Galectin-1 (Gal-1), an endogenous glycan-binding protein, is widely distributed at sites of inflammation and microbial invasion. Despite considerable progress regarding the immunoregulatory activity of this lectin, the role of endogenous Gal-1 during acute parasite infections is uncertain. In this study, we show that Gal-1 functions as a negative regulator to limit host-protective immunity following intradermal infection with Trypanosoma cruzi. Concomitant with the upregulation of immune inhibitory mediators, including IL-10, TGF-β1, IDO, and programmed death ligand 2, T. cruzi infection induced an early increase of Gal-1 expression in vivo. Compared to their wild-type (WT) counterpart, Gal-1-deficient (Lgals1(-/-)) mice exhibited reduced mortality and lower parasite load in muscle tissue.
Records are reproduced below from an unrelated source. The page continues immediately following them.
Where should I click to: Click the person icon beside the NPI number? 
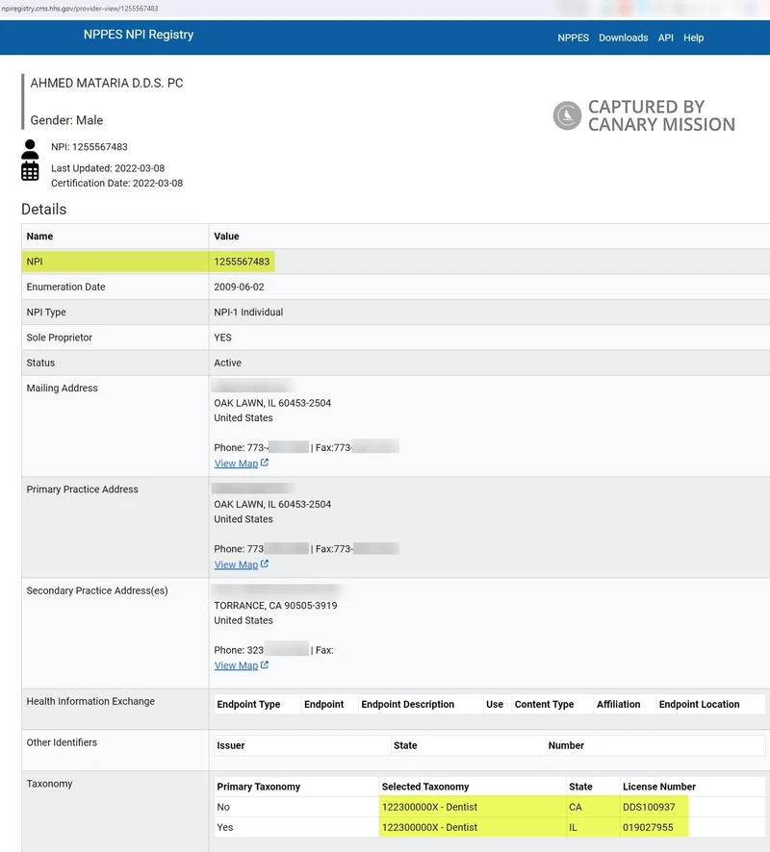pos(30,151)
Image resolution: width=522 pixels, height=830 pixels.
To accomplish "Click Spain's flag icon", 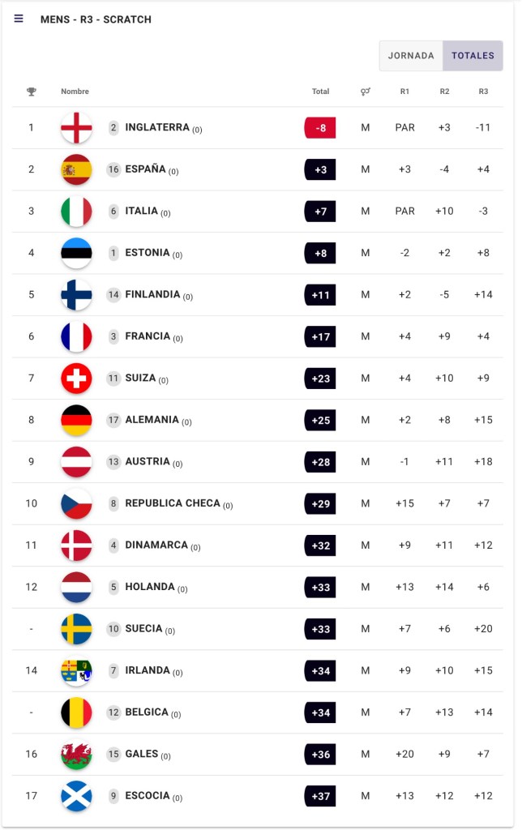I will click(76, 169).
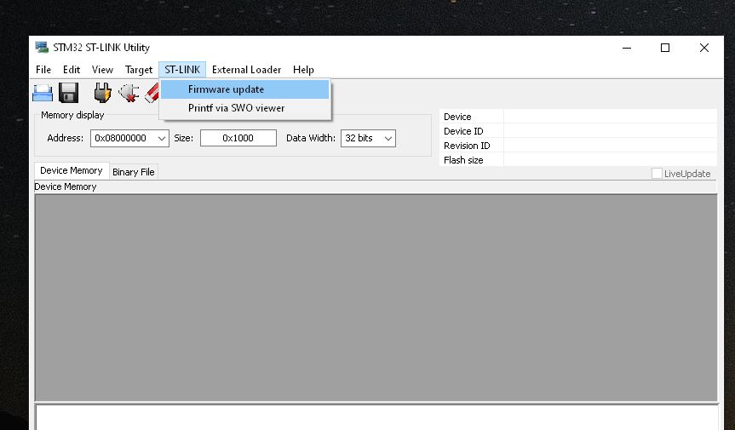Click the Size input field
The width and height of the screenshot is (735, 430).
tap(238, 138)
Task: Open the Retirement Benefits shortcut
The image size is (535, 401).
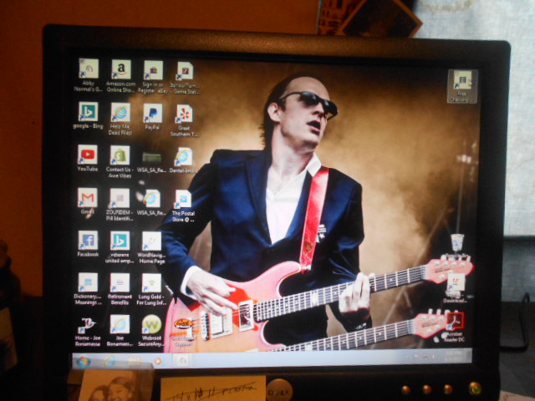Action: 120,282
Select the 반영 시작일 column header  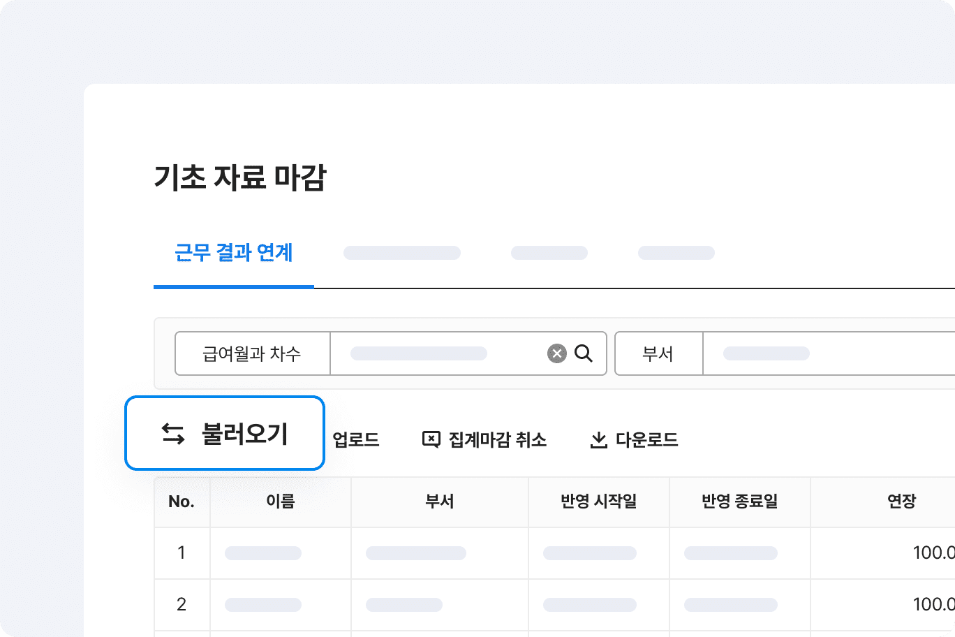[x=599, y=501]
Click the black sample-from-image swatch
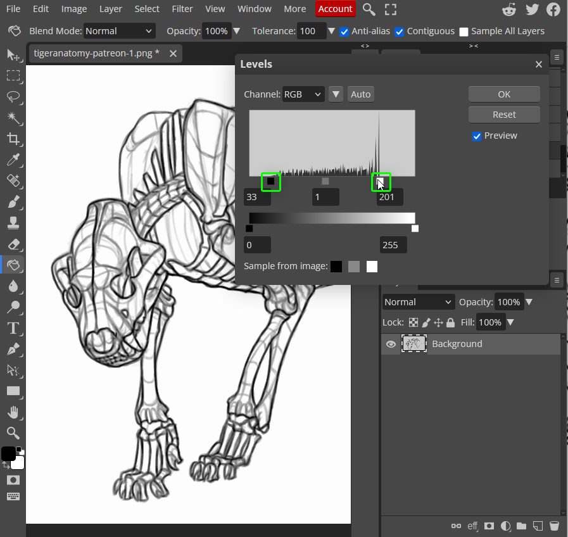 tap(336, 266)
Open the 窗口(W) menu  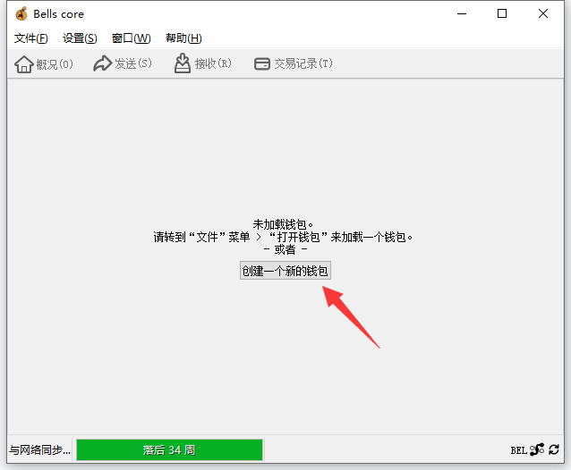tap(131, 38)
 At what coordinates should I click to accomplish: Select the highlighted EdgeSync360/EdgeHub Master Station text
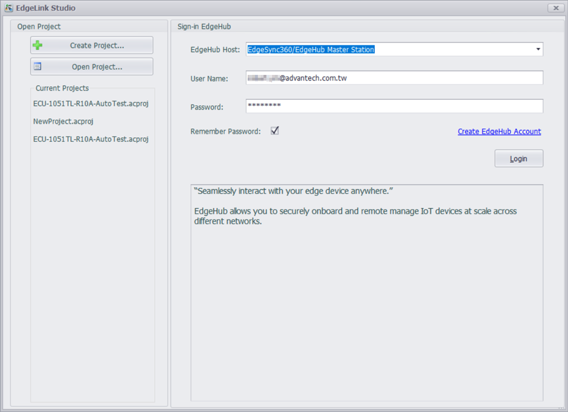click(311, 49)
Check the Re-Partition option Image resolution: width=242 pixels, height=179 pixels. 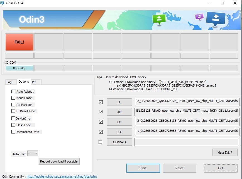(x=13, y=105)
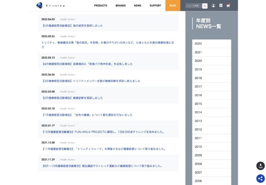Open the user account icon
Image resolution: width=266 pixels, height=185 pixels.
click(213, 6)
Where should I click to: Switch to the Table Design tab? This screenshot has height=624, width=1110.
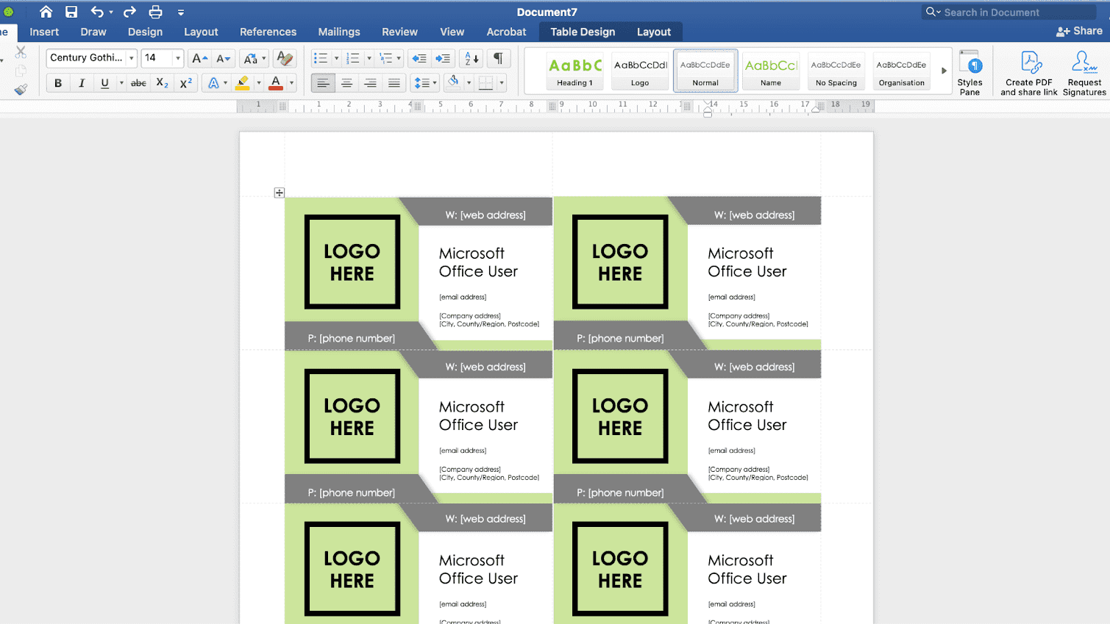click(582, 32)
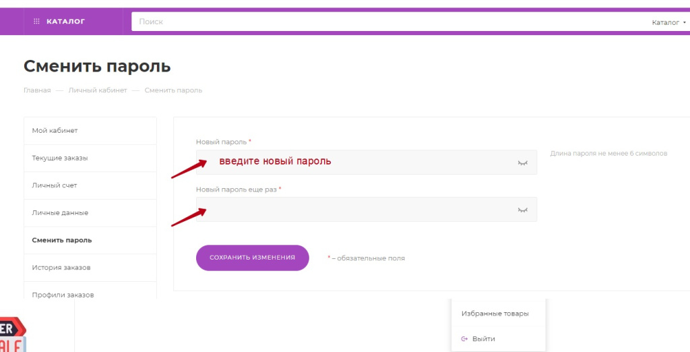The height and width of the screenshot is (352, 690).
Task: Click the logout arrow icon
Action: point(464,339)
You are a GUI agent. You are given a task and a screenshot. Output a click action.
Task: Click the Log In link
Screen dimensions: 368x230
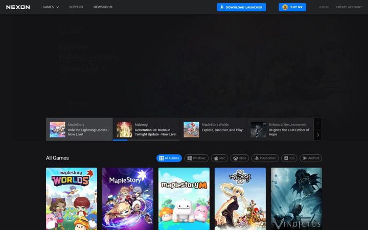point(324,7)

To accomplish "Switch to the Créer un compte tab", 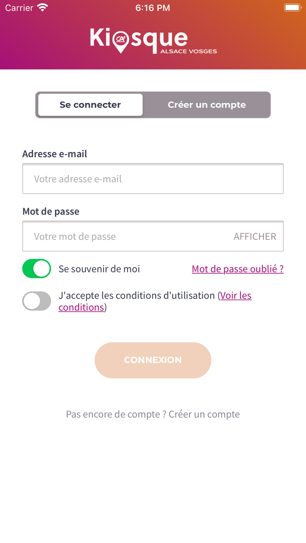I will [207, 105].
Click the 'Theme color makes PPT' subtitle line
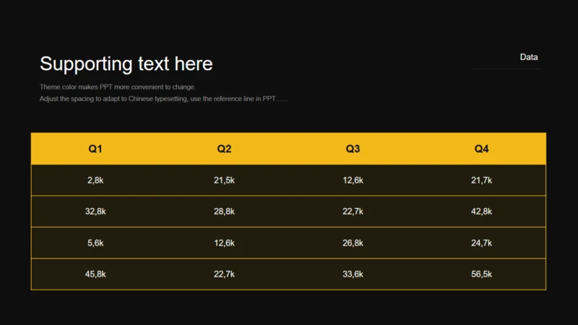Image resolution: width=578 pixels, height=325 pixels. 118,87
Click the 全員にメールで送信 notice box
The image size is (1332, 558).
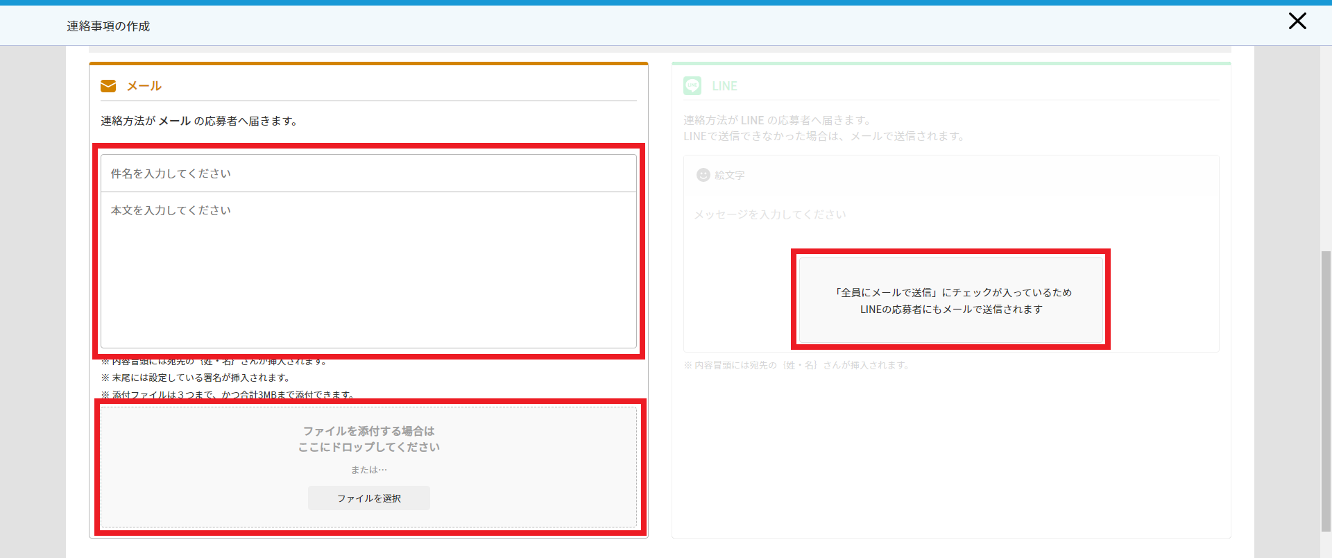coord(950,301)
Resistance of Lgals1(-/-) mice to T. cruzi infection was associated with a failure in the activation of Gal-1-driven tolerogenic circuits, otherwise orchestrated by WT dendritic cells, leading to secondary dysfunction in the induction of CD4(+)CD25(+)Foxp3(+) regulatory T cells. This effect was accompanied by an increased number of CD8(+) T cells and higher frequency of IFN-γ-producing CD4(+) T cells in muscle tissues and draining lymph nodes as well as reduced parasite burden in heart and hindlimb skeletal muscle. Moreover, dendritic cells lacking Gal-1 interrupted the Gal-1-mediated tolerogenic circuit and reinforced T cell-dependent anti-parasite immunity when adoptively transferred into WT mice. Thus, endogenous Gal-1 may influence T. cruzi infection by fueling tolerogenic circuits that hinder anti-parasite immunity.